List of tasks:
A) In the 1DC thread, how much did sanj pay on eBay for the second 1Dc?
B) Please list every camera that lightstrum says he owns in the 1DC thread.
+++ Passage
# 1dc life span



## sanj (Dec 13, 2014)

Hi.
I have been using the 1dc as second camera on features lately and also renting it out quite a bit. So much so that it seems like I need to buy another body to keep up with rentals. 
My concern is that what if something new with internal 4k recording is released into the market soon, the resale value of the 1dc will drop dramatically. 
What do you all think? Thanks for any suggestions.


----------



## Mt Spokane Photography (Dec 13, 2014)

Thus it shall ever be. Bodies tend to depreciate rapidly, and with the current markets and Japanese exchange rate, prices are going to drop, even on new equipment.

I'd hold off on new equipment until after NAB unless a new body will pay for itself in 8 months. Any new body announced at NAB will not be available for a few months after, but prices will drop.

You can decide when the announcements are made. Certainly, there are many who want 4K, and they will bring a premium price for rentals.


----------



## sanj (Dec 14, 2014)

Thank you Mt. Spokane


----------



## Lawliet (Dec 14, 2014)

sanj said:


> What do you all think? Thanks for any suggestions.



First thing that comes to mind are Canons cine lenses. They cover S35, not 36x24mm.
I.E. a camera that supersedes the 1Dc would have to rely on (something like the) CZ2/CP2 series or compete against the usability of dedicated gear. Neither feels right for a high end product.

I'd rather ask what makes the 1Dc unique, what is it's UPS and how cost effective is it?


----------



## sanj (Dec 14, 2014)

Just bought my second 1Dc it on ebay for $6335 with 2 extra batteries. I am sure I will recover this cost within 8 months. And if after that it stops renting, I will use it for my own still photography. The camera is sure to be great for next 5 years minimum.

Lawllet: I already have several zeiss lenses which work perfectly for filming: 15mm, 35 1.4 and 135 f2. So tempted to add the Zeiss 85 to the list. And guys who rent it from me use it mostly as second camera on features so do not need very many lenses.


----------



## lightstrum (Dec 29, 2014)

Canon Cn e Primes cover up to vista vision. The Cn e zooms vary in at least super35 up to 6k RED. 

I own 2x Red Dragon, a c500, a 1DC, and GH3, All rigged to work with Cn e and ef lenses. The one indispensable camera is the 1DC. The 1DC will be making wonderful images for many years to come.


----------
++++++
+++ Stored data
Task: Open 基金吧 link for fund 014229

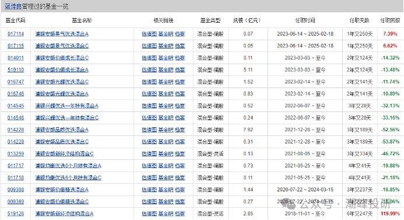Action: tap(166, 142)
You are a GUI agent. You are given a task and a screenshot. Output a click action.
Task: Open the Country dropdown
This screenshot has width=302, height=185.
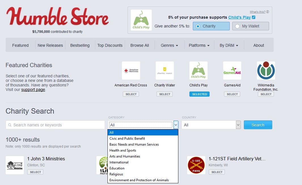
++++++
Responses for each task:
A) $6335, with 2 extra batteries included.

B) 2x Red Dragon, a C500, a 1DC, and a GH3.